— start of Extracted text —
Written and created by Robert Kirkman; Art by Charlie Adlard, Tony Moore, Cliff Rathburn, and Rus Wooton

Jun 15, 2009 Web Exclusive Bookmark and Share

Image's The Walking Dead: Compendium One is a hulking 1088-page softcover graphic novel that collects Robert Kirkman's ongoing zombie masterpiece. The "compendium" series collects the first 48 issues in one shot and it's a worthy edition to any discerning comic book enthusiast's library. The astonishing fact that Kirkman's post-apocalyptic comic can spawn yet another repackaging testifies to its hardcore fans, who will probably pick it up even if they picked up the smaller volumes along the way. This series is still salient. Another batch of potential fans could pick it up at their local shop and devour it like the rest of us did the first time.

The plodding longevity of the series shuns the massive tentpole events DC Comics and Marvel have adopted from Hollywood. I dread every day that there will be an announcement that this series will be adapted for film or even TV. The Walking Dead is not a novel genre in the least though. George Romero's original Dawn of the Dead set the precedent but Kirkman taps even further into his social consciousness. Plenty of brain matter is splashed across Walking Dead's stark panels, but the first eight chapters of Kirkman's opus deal with more sinister things that frothing zombies. Our internalized hell, in response to outside forces still is the crux of Kirkman's dramatic millieu.
— end of Extracted text —
— start of Supplied records —
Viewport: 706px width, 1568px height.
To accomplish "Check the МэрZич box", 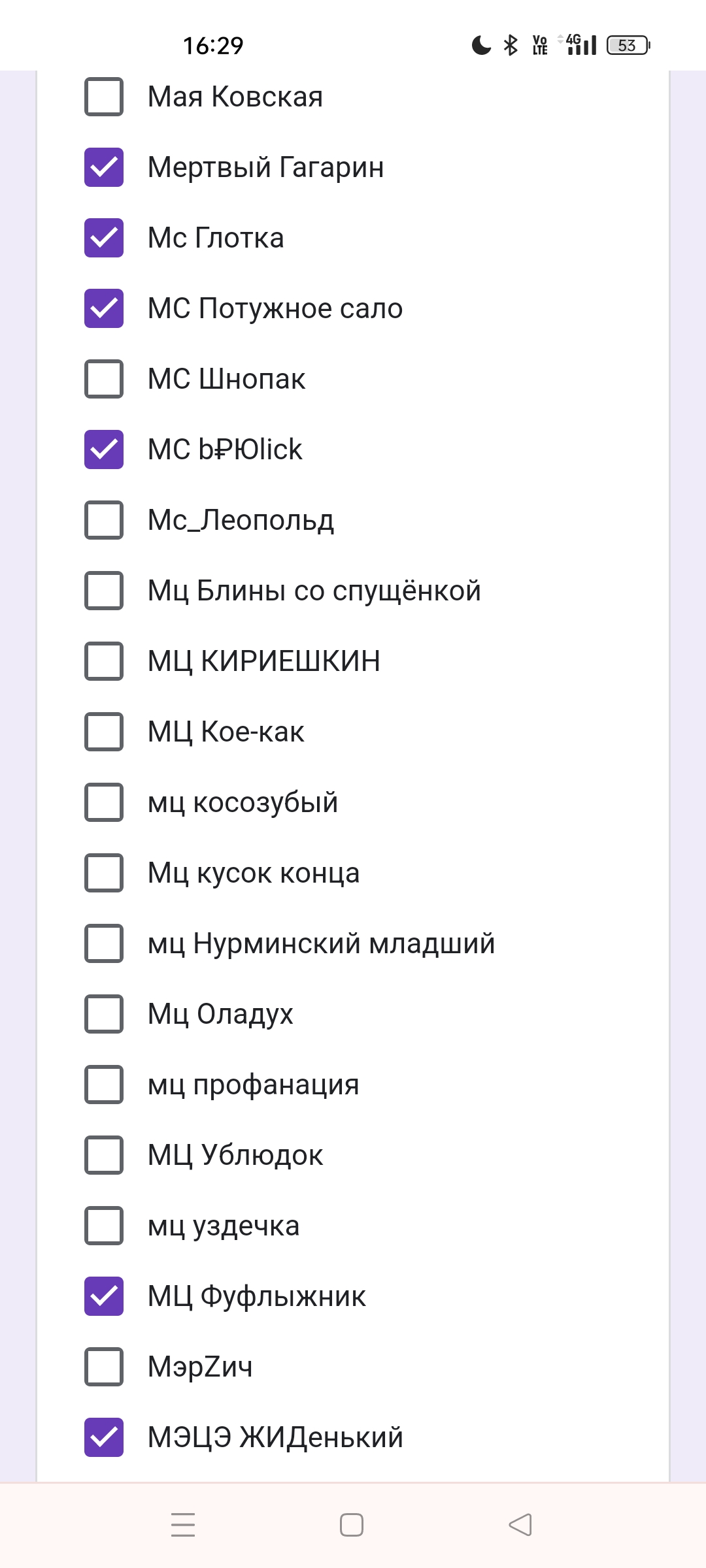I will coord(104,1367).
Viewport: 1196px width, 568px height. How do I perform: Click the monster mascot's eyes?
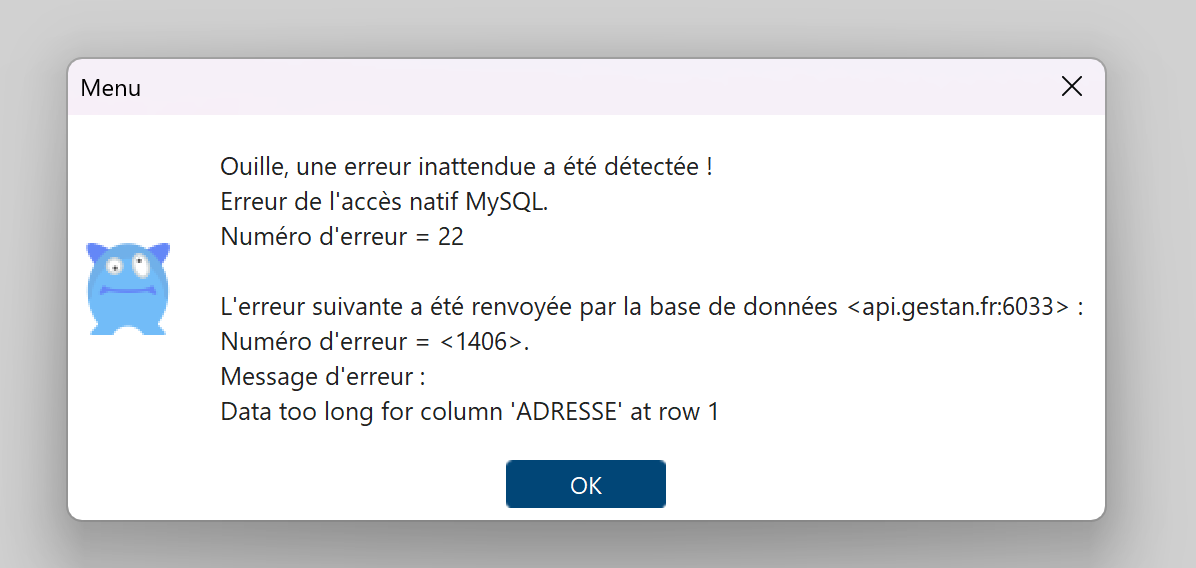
— end of Supplied records —
— start of Supplied records —
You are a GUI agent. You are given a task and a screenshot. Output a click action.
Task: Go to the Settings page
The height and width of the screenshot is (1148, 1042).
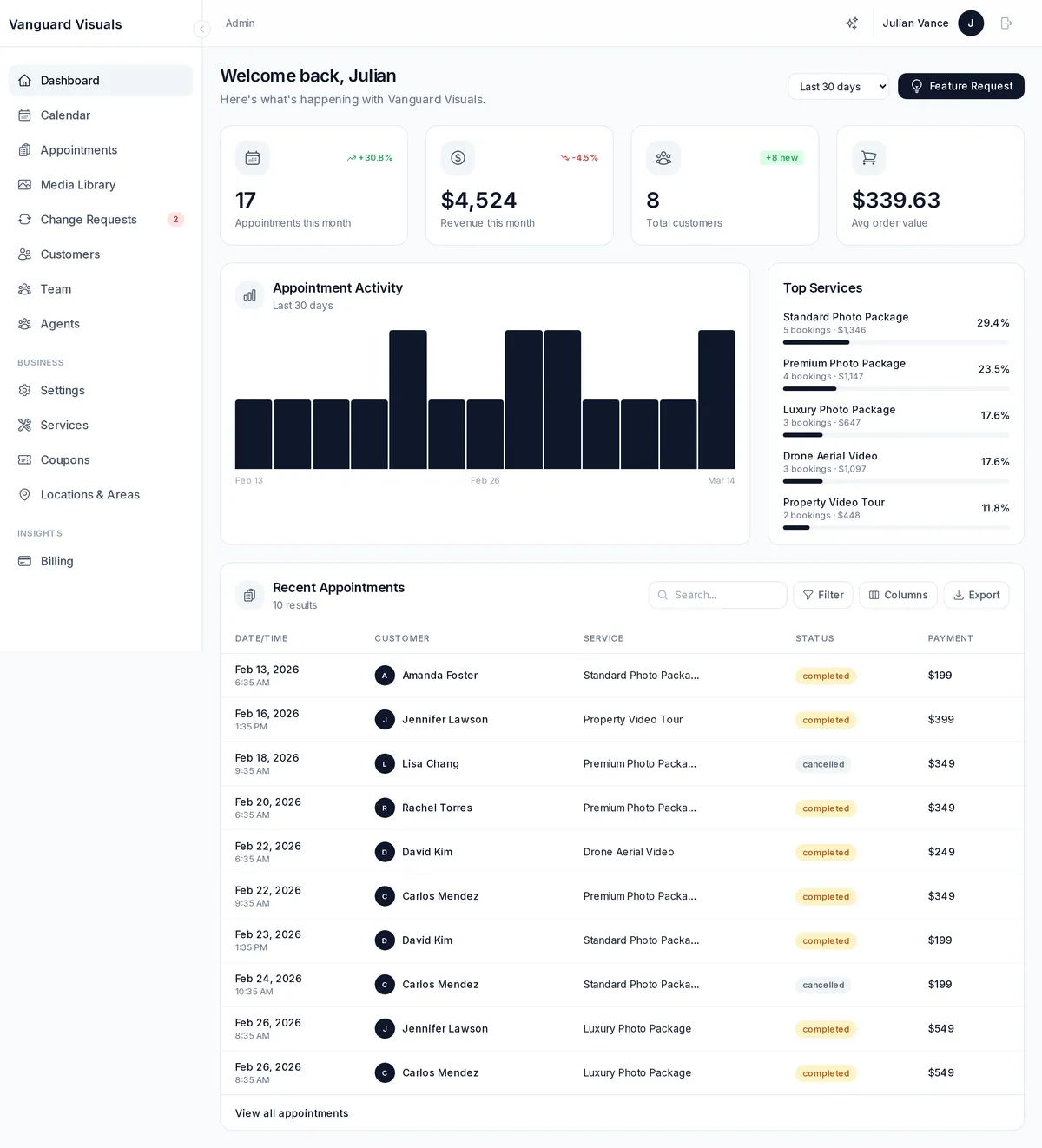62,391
— end of Supplied records —
— start of Supplied records —
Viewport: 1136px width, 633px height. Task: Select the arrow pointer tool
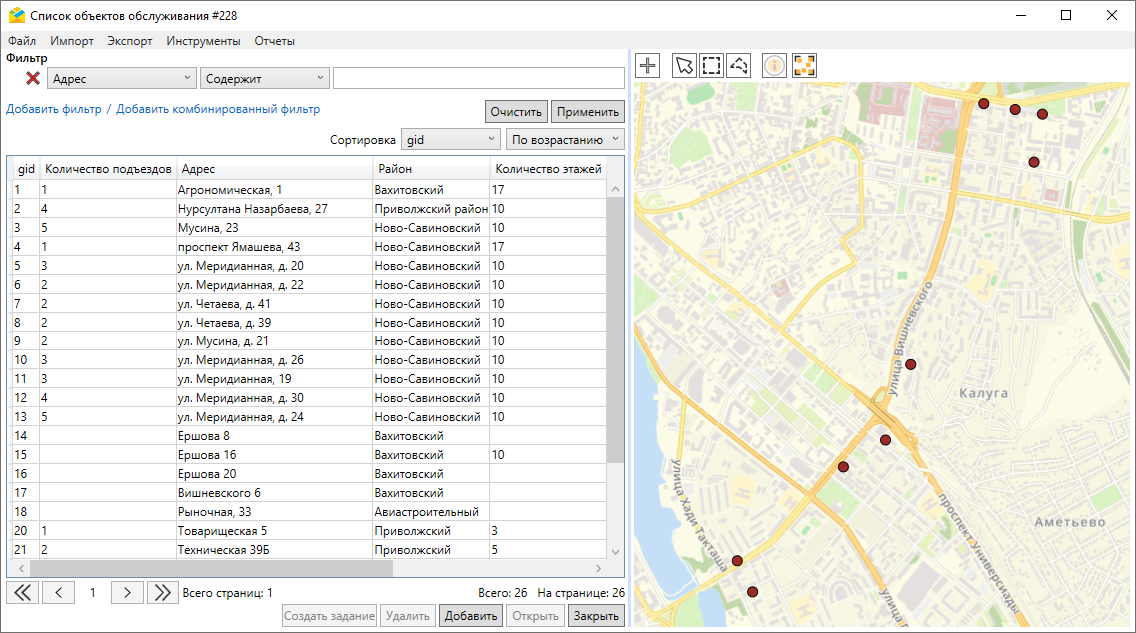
— end of Supplied records —
- [The task]
Return the stretch of the Walking Dead review from "Image's The Walking" through "the first time.", copied word for word. The data has no connection to the review of The Walking Dead: Compendium One.

- [Written reply]
Image's The Walking Dead: Compendium One is a hulking 1088-page softcover graphic novel that collects Robert Kirkman's ongoing zombie masterpiece. The "compendium" series collects the first 48 issues in one shot and it's a worthy edition to any discerning comic book enthusiast's library. The astonishing fact that Kirkman's post-apocalyptic comic can spawn yet another repackaging testifies to its hardcore fans, who will probably pick it up even if they picked up the smaller volumes along the way. This series is still salient. Another batch of potential fans could pick it up at their local shop and devour it like the rest of us did the first time.